Entries taken from a collection
· · · · ·
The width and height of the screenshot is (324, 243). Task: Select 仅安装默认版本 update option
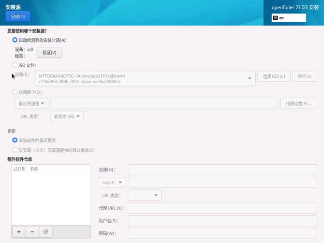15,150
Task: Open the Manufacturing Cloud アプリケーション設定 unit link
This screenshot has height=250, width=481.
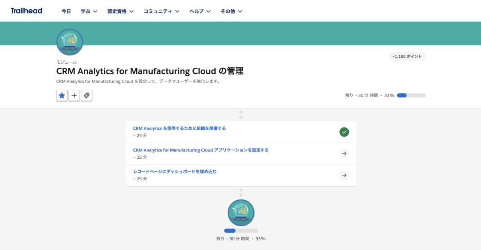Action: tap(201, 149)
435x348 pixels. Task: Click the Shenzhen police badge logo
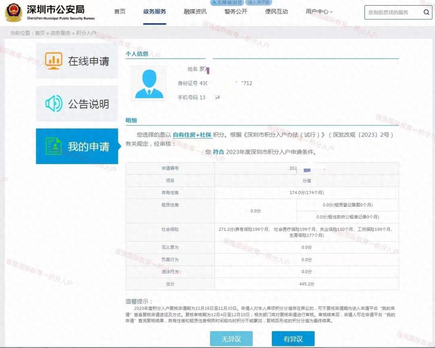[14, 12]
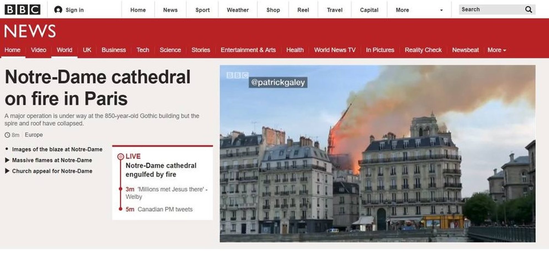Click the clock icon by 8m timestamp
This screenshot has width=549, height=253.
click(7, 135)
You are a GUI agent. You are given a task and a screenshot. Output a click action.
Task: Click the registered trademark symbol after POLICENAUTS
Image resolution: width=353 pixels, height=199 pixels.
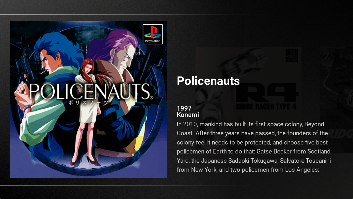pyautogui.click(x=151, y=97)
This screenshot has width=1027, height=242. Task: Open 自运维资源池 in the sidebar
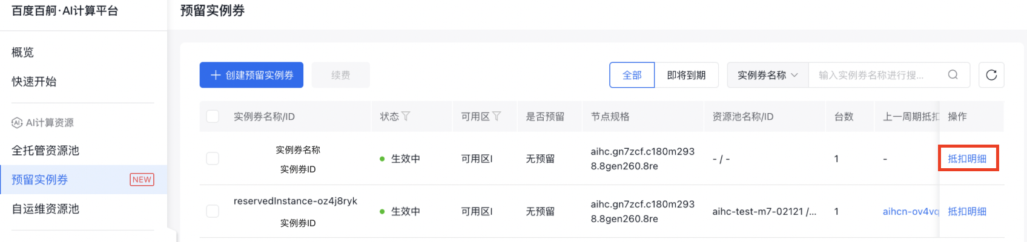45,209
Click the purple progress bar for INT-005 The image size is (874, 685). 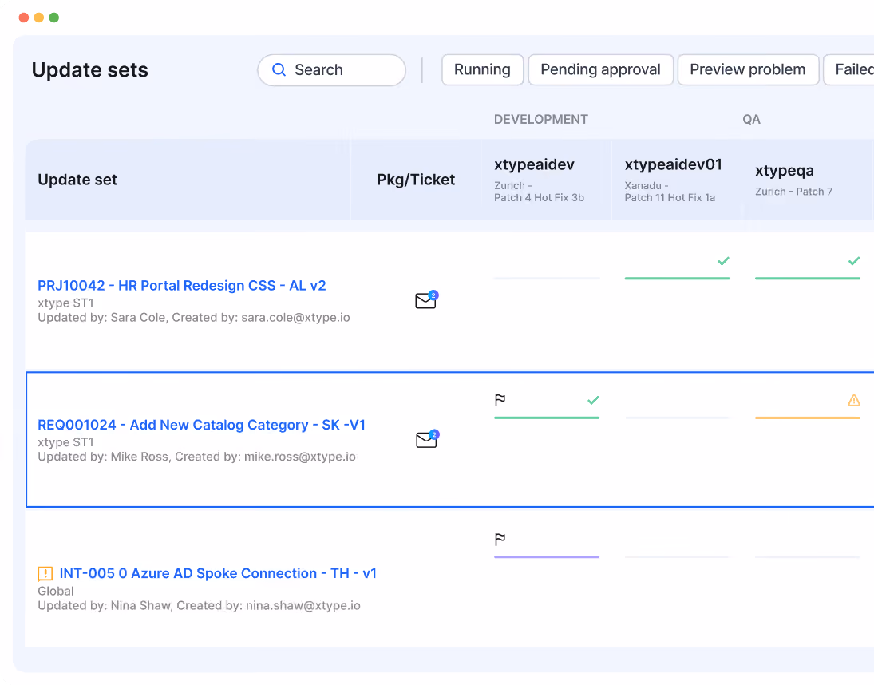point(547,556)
· · · · ·
**PROBLEM DESCRIPTION:** Using the records above, return verbatim only the part that opens with the line containing "This screenshot has height=250, width=481." and closes with the line containing "You are a GUI"; pictures stay out.

**TASK OUTPUT:**
This screenshot has height=250, width=481.
Action: tap(201, 149)
435x348 pixels. Task: Click the Shenzhen police badge logo
[14, 12]
Click the clock icon by 8m timestamp
This screenshot has width=549, height=253.
click(7, 135)
You are a GUI agent. You are given a task and a screenshot. Output a click action.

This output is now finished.